REQUIREMENT:
In full and without alteration, print the entries that follow.

[DATA EXCERPTS Boundary: Start]

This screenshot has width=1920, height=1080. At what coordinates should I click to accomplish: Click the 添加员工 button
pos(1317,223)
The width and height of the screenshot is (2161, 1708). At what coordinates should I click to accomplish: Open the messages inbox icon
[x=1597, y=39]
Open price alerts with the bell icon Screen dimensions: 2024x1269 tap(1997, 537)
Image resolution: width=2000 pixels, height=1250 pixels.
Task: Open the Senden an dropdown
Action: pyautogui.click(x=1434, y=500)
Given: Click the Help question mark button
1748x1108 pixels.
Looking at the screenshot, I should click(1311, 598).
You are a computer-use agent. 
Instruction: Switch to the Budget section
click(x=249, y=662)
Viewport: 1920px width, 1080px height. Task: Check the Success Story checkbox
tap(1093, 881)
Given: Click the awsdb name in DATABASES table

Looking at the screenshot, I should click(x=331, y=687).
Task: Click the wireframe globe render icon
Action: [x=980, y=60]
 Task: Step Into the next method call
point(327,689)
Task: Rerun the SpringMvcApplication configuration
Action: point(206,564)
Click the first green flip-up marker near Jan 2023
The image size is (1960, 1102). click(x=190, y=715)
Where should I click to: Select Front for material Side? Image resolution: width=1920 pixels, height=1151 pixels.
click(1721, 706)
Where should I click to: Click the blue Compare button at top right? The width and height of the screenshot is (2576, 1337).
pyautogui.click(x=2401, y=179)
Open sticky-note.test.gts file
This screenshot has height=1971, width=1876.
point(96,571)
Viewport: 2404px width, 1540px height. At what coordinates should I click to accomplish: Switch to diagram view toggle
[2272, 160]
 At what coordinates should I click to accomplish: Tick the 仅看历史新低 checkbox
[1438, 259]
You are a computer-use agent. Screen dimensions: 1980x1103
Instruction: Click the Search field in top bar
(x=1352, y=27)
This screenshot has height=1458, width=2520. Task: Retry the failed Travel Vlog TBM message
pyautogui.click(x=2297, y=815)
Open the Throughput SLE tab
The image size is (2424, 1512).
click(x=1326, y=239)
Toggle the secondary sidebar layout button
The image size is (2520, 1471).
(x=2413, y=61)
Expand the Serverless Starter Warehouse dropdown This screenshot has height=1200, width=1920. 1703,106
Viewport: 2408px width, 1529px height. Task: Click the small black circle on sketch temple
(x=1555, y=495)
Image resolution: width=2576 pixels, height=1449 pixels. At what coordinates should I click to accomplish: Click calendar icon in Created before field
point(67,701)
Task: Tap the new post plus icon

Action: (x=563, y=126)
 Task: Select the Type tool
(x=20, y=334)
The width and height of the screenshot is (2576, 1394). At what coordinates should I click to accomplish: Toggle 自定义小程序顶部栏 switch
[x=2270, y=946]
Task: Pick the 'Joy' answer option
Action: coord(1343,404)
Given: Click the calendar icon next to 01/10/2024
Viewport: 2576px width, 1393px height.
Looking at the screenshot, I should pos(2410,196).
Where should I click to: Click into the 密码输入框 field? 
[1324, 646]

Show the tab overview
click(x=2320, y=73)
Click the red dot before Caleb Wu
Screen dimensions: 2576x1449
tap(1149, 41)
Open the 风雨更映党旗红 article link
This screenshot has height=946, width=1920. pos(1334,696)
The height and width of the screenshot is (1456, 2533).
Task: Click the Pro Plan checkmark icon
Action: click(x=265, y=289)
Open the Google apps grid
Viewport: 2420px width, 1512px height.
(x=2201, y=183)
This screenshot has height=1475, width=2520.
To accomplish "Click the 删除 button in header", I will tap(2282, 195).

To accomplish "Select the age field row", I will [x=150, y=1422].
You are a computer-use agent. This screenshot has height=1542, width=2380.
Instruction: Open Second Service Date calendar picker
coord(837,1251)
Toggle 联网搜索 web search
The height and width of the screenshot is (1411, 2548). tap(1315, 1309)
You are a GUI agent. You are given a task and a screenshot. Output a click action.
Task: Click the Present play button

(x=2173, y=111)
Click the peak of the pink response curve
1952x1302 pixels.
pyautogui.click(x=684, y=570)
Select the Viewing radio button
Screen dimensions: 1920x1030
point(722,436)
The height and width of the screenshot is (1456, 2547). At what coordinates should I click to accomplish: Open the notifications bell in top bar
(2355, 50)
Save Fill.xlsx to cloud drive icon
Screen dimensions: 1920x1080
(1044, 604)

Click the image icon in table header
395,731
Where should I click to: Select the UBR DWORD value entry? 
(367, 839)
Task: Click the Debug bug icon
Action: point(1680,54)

[DATA EXCERPTS Boundary: End]

ANSWER TO THIS PROBLEM:
This screenshot has width=1920, height=1080. At what coordinates should I click to accomplish: Click the 添加员工 button
pos(1317,223)
The width and height of the screenshot is (2161, 1708). At what coordinates should I click to accomplish: Open the messages inbox icon
[x=1597, y=39]
Open price alerts with the bell icon Screen dimensions: 2024x1269 tap(1997, 537)
Image resolution: width=2000 pixels, height=1250 pixels.
Task: Open the Senden an dropdown
Action: pyautogui.click(x=1434, y=500)
Given: Click the Help question mark button
1748x1108 pixels.
Looking at the screenshot, I should click(1311, 598).
You are a computer-use agent. 
Instruction: Switch to the Budget section
click(x=249, y=662)
Viewport: 1920px width, 1080px height. Task: Check the Success Story checkbox
tap(1093, 881)
Given: Click the awsdb name in DATABASES table

Looking at the screenshot, I should click(x=331, y=687).
Task: Click the wireframe globe render icon
Action: [x=980, y=60]
 Task: Step Into the next method call
point(327,689)
Task: Rerun the SpringMvcApplication configuration
Action: point(206,564)
Click the first green flip-up marker near Jan 2023
The image size is (1960, 1102). click(x=190, y=715)
Where should I click to: Select Front for material Side? Image resolution: width=1920 pixels, height=1151 pixels.
click(1721, 706)
Where should I click to: Click the blue Compare button at top right? The width and height of the screenshot is (2576, 1337).
pyautogui.click(x=2401, y=179)
Open sticky-note.test.gts file
This screenshot has height=1971, width=1876.
point(96,571)
Viewport: 2404px width, 1540px height. At what coordinates should I click to accomplish: Switch to diagram view toggle
[2272, 160]
 At what coordinates should I click to accomplish: Tick the 仅看历史新低 checkbox
[1438, 259]
You are a computer-use agent. Screen dimensions: 1980x1103
Instruction: Click the Search field in top bar
(x=1352, y=27)
This screenshot has height=1458, width=2520. Task: Retry the failed Travel Vlog TBM message
pyautogui.click(x=2297, y=815)
Open the Throughput SLE tab
The image size is (2424, 1512).
click(x=1326, y=239)
Toggle the secondary sidebar layout button
The image size is (2520, 1471).
(x=2413, y=61)
Expand the Serverless Starter Warehouse dropdown This screenshot has height=1200, width=1920. 1703,106
Viewport: 2408px width, 1529px height. Task: Click the small black circle on sketch temple
(x=1555, y=495)
Image resolution: width=2576 pixels, height=1449 pixels. At what coordinates should I click to accomplish: Click calendar icon in Created before field
point(67,701)
Task: Tap the new post plus icon

Action: (x=563, y=126)
 Task: Select the Type tool
(x=20, y=334)
The width and height of the screenshot is (2576, 1394). At what coordinates should I click to accomplish: Toggle 自定义小程序顶部栏 switch
[x=2270, y=946]
Task: Pick the 'Joy' answer option
Action: coord(1343,404)
Given: Click the calendar icon next to 01/10/2024
Viewport: 2576px width, 1393px height.
Looking at the screenshot, I should pos(2410,196).
Where should I click to: Click into the 密码输入框 field? 
[1324, 646]

Show the tab overview
click(x=2320, y=73)
Click the red dot before Caleb Wu
Screen dimensions: 2576x1449
tap(1149, 41)
Open the 风雨更映党旗红 article link
This screenshot has height=946, width=1920. pos(1334,696)
The height and width of the screenshot is (1456, 2533).
Task: Click the Pro Plan checkmark icon
Action: click(x=265, y=289)
Open the Google apps grid
Viewport: 2420px width, 1512px height.
(x=2201, y=183)
This screenshot has height=1475, width=2520.
To accomplish "Click the 删除 button in header", I will tap(2282, 195).

To accomplish "Select the age field row", I will [x=150, y=1422].
You are a computer-use agent. This screenshot has height=1542, width=2380.
Instruction: Open Second Service Date calendar picker
coord(837,1251)
Toggle 联网搜索 web search
The height and width of the screenshot is (1411, 2548). tap(1315, 1309)
You are a GUI agent. You are given a task and a screenshot. Output a click action.
Task: Click the Present play button

(x=2173, y=111)
Click the peak of the pink response curve
1952x1302 pixels.
pyautogui.click(x=684, y=570)
Select the Viewing radio button
Screen dimensions: 1920x1030
point(722,436)
The height and width of the screenshot is (1456, 2547). At what coordinates should I click to accomplish: Open the notifications bell in top bar
(2355, 50)
Save Fill.xlsx to cloud drive icon
Screen dimensions: 1920x1080
(1044, 604)

Click the image icon in table header
395,731
Where should I click to: Select the UBR DWORD value entry? 
(367, 839)
Task: Click the Debug bug icon
Action: point(1680,54)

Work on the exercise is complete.